Sustainability

Green Coding and IT Energy Consumption: Managing the Data Flood

In our ongoing exploration of Green Coding and IT Energy Consumption, we have thus far discussed various strategies and technologies to reduce the carbon footprint of the information technology sector. From optimizing code and adopting energy-efficient hardware to embracing renewable energy sources, these approaches are crucial steps towards a greener future. In this seventh installment of our series, we will address another critical aspect of the IT landscape: data, its exponential growth, and the energy implications associated with its management.

The Flood of Data

Data, often referred to as the lifeblood of the digital age, is at the core of every IT operation. It is generated, consumed, and analysed on an unprecedented scale. The sources of this data are diverse and include analytics, application instrumentation, social media activities, and user-generated content such as photos, videos, and text. This continuous influx of data is both a blessing and a challenge for companies in today’s data-driven world.

Data Collection and Management Challenges

While data can be a valuable asset, it can also be a source of waste if not handled correctly. Inefficient data collection practices, high collection frequencies, storage in inefficient formats, and unnecessary data retention can contribute to this waste. As applications evolve and device sensors become more accurate, the volume of data generated increases exponentially.

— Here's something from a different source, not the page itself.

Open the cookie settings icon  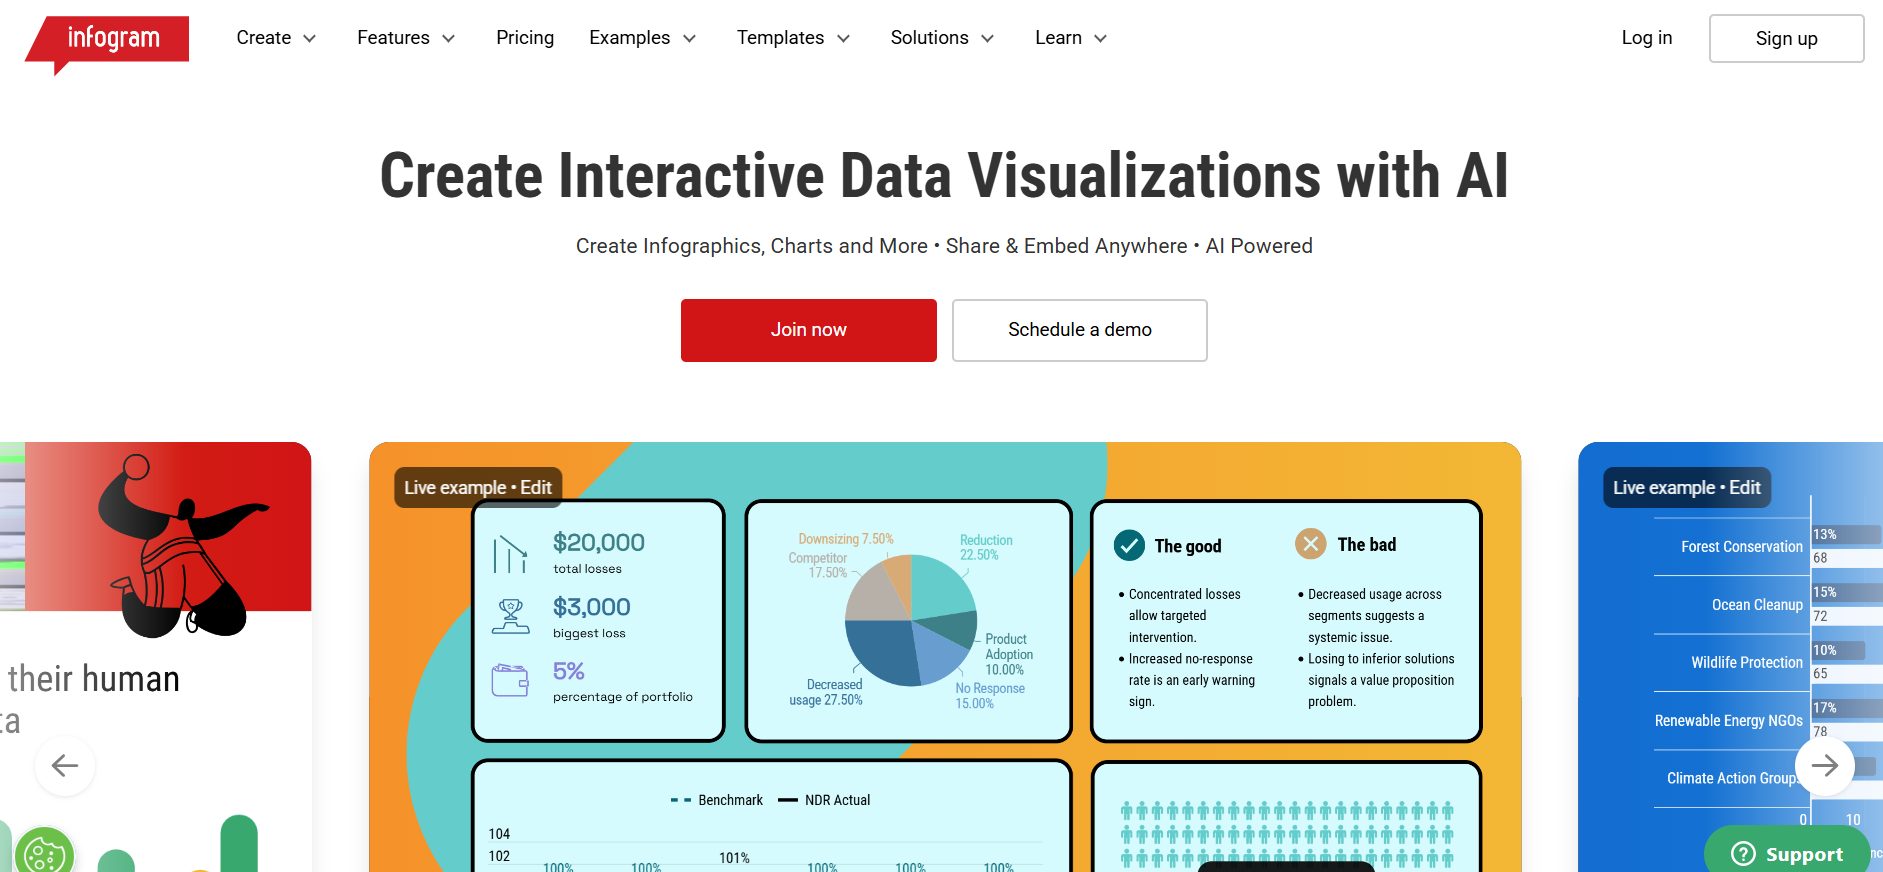pyautogui.click(x=44, y=853)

User behaviour also plays a crucial role in data growth. With a shift towards video content, which consumes more data per unit of information, and the preference for personalized data delivery, data transmission needs have grown significantly. This shift from broadcast to unicast data transmission has implications for energy consumption.

Data on a Global Scale

The scale of global data volumes is mind-boggling. According to IDC, the total data volume in 2018 was estimated at 33 zettabytes (1 billion terabytes), and this figure is projected to skyrocket to 175 zettabytes by 2025. This growth in data is staggering, and it’s a testament to the digital transformation that the world is undergoing.

Interestingly, while data storage is shifting towards centralised repositories like data centres and the cloud, the majority of data generation still occurs on endpoint devices. This dichotomy creates substantial data transfer requirements between endpoints and centralised solutions.

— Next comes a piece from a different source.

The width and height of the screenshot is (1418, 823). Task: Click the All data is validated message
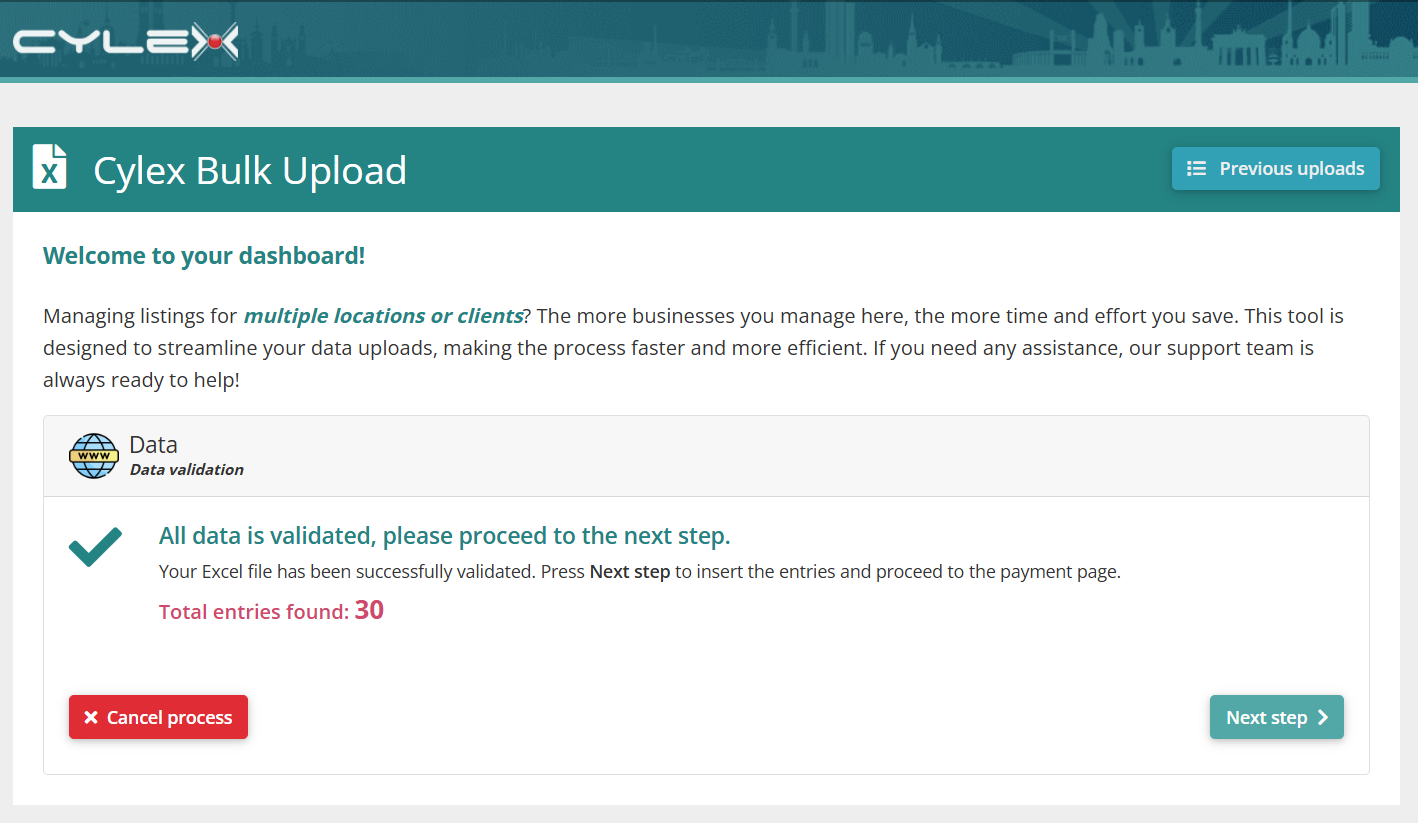coord(445,536)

In 2017, consumer-generated data accounted for 47% of all data, but this is expected to decrease to 36% by 2025, with businesses generating the rest. However, there is limited statistical information available on the energy consumption of data storage, making it challenging to quantify its environmental impact accurately.

Unknown Energy Consumption

Unfortunately, there is no statistical information available on the energy consumption of data storage, and various estimates are outdated and include both storage and data transfer costs. Furthermore, data replication should be considered. Especially in cloud services and data centres, multiple copies or replicas of data are stored as a precaution to ensure data availability in the event of hardware failures.

Data transfer also poses a substantial energy challenge. According to a UNCTAD report, global monthly data transfer reached 230 exabytes in 2020 and is projected to triple to 780 exabytes by 2026. While this may seem small compared to IDC’s data volume estimates, it’s important to note that data transfer involves additional energy costs.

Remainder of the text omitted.